Anger was creeping into his voice now, and he couldn’t help it. “You can’t do this, Dalilah.” He rammed the GPS back into his belt, grabbed his sheathed knife.
“Why not?”
“It makes you unhappy. You don’t have to be a shrink to see that.” He waved his hand at the crumpled sleeping bag. “Your kiss, your body, your eyes, everything tells me you want more than a cold marriage, that you don’t want to give up the niche you’ve carved for yourself in the world. You just told me that your whole life you’ve been fighting to get out from under your brothers’ shadows. Now this?”
“You’re just saying this because you want to sleep with me.”
He reeled, then looked carefully into her features. She was testing, pushing him, he could see that. Maybe to test her own resolve, hell knew.
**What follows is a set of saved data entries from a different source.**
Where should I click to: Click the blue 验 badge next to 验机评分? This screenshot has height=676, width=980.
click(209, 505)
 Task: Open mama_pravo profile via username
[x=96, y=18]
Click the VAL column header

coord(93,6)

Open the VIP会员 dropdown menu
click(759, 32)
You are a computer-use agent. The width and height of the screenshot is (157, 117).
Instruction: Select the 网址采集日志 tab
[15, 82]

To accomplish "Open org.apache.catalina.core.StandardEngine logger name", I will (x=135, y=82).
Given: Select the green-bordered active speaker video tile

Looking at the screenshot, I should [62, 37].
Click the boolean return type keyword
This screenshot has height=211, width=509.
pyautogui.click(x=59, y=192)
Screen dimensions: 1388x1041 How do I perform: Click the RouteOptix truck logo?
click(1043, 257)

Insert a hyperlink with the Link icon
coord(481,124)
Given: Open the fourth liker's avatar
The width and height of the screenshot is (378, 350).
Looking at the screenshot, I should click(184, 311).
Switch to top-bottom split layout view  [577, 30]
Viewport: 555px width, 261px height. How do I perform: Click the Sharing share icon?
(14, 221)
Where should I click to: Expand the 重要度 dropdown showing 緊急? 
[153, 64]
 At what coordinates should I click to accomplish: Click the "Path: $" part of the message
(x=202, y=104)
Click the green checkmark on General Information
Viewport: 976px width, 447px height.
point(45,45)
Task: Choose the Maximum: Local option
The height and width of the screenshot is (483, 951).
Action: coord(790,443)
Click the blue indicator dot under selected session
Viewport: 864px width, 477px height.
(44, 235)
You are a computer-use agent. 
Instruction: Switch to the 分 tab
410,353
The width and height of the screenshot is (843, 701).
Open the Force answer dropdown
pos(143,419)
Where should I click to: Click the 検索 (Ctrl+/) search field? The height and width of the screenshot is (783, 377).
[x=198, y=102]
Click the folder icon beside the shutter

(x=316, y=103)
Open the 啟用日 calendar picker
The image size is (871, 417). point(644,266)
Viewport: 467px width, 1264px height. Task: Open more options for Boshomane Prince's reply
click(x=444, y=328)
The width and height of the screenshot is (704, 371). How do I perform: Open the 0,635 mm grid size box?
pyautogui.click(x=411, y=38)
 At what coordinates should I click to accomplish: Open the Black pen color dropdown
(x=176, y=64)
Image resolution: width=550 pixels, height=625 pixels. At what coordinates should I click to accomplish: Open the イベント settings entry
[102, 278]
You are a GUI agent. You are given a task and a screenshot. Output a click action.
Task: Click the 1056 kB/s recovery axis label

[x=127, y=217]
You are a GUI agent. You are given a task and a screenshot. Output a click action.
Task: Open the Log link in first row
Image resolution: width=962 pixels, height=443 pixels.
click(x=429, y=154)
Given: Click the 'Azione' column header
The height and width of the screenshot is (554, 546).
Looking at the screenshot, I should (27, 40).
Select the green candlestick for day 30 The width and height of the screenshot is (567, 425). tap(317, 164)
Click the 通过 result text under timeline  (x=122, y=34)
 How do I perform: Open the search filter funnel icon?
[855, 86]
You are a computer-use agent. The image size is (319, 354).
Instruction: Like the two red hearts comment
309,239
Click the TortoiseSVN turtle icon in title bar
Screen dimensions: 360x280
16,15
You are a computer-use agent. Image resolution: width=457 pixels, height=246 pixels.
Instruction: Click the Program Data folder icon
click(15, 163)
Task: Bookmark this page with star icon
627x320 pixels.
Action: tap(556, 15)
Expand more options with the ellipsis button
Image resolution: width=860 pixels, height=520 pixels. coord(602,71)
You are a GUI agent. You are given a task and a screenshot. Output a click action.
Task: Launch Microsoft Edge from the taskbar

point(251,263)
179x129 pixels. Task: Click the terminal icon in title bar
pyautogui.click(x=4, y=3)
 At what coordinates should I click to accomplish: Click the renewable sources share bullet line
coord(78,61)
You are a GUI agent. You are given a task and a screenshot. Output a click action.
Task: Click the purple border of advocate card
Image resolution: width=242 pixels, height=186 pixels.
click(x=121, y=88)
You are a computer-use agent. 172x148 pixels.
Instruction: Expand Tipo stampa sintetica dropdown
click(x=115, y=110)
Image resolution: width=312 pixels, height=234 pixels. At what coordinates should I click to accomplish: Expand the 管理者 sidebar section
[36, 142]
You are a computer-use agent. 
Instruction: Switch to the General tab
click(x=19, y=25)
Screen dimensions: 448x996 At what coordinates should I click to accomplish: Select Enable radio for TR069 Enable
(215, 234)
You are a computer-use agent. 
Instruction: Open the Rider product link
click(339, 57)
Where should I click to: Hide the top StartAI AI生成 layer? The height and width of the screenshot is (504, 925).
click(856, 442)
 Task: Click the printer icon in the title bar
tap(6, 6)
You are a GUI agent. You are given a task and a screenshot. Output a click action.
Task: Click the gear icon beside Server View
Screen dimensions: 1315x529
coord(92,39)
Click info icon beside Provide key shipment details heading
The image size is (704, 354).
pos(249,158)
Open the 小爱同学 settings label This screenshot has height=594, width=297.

“No,” he said quietly. “I have no right to even try to fight for a woman like you, Dalilah. I could never win, anyway. Besides—” his gaze went to her ring “—if I slept with you, it could get you killed. Trust me—I know.”
He resheathed his panga, grabbed his gun. He slung the rifle across his chest and pulled the camera out of the pack.
“I need to go see if there’s any sign of Amal. It’s getting late.” His tone was brusque. But as he was about to step over the coals, he paused as something hit him like a mallet—she’d been engaged all her adult life.
I’ve never even kissed him…
He spun round. “Dalilah, have you ever dated anyone else?”
Her face flushed. She got slowly to her feet. “No,” she said. “The contract stipulates I come to the marriage…pure.”
Something akin to violent protectiveness surged through his chest. Brandt felt his neck go wire taut.
“You’re a virgin,” he said very softly.
She swallowed, the
color in her cheeks going high.
His jaw dropped. Princess Dalilah Al Arif, foreign-investment consultant, global activist, one of the most stunning women he’d ever met in his life…
“You’ve never been with a man? Never even kissed anyone?”
Her eyes began to water.
He stared at her, his brain spinning like a top. He’d kissed her, caressed her—this woman who’d been a mere girl when her father had signed a document stipulating she go to another man’s bed untouched. To live in a gilded cage of a castle, fenced behind tradition and diplomatic protocol.
And suddenly it sliced him—a hot, vehement rage. This was not supposed to be his business, but by hell it now was. He’d crossed a line. His actions alone in that sleeping bag could cost her life if anyone ever found out. And on the back of the rage rode a raw and basic urge to protect her—from herself, from a future decided by someone else. From her brothers and her own kingdom.
Yet here he was being paid to deliver her to that very fate.
His hands started to shake.
“Dalilah,” he said, his voice coming out low, dark, dangerous. “Tell me one thing, and tell me honestly. Do you want to do this? Is it your choice?”
“Yes,” she whispered. “It’s my choice to uphold my duty.”
Brandt spun around and hurdled out the window. He stalked over the veldt toward the cliff edge, conflict torquing inside him. Thrown into the bloody mess was guilt, for touching her like that, for kissing her.
A virgin.
Bloody hell.
Way to go, Stryker, you imbecile.
At the cliff edge, he climbed a rock and put the camera to his eye. Zooming in, he panned the landscape. Already sunlight was rippling gold over the grasses. Carefully, he studied the distant line of trees fringing the Tsholo, then he moved the camera to the north.
He stilled. A fine line of rising dust was catching the first full rays of sun. He zoomed in as close as he could. He could make out what looked like two jeeps, four horses, moving south. And fast.
Adrenaline slammed through his body. He leaped down from his rock and ran back to the building.
“Dalilah!” he called as he neared. “They’re coming! Get the stuff together!”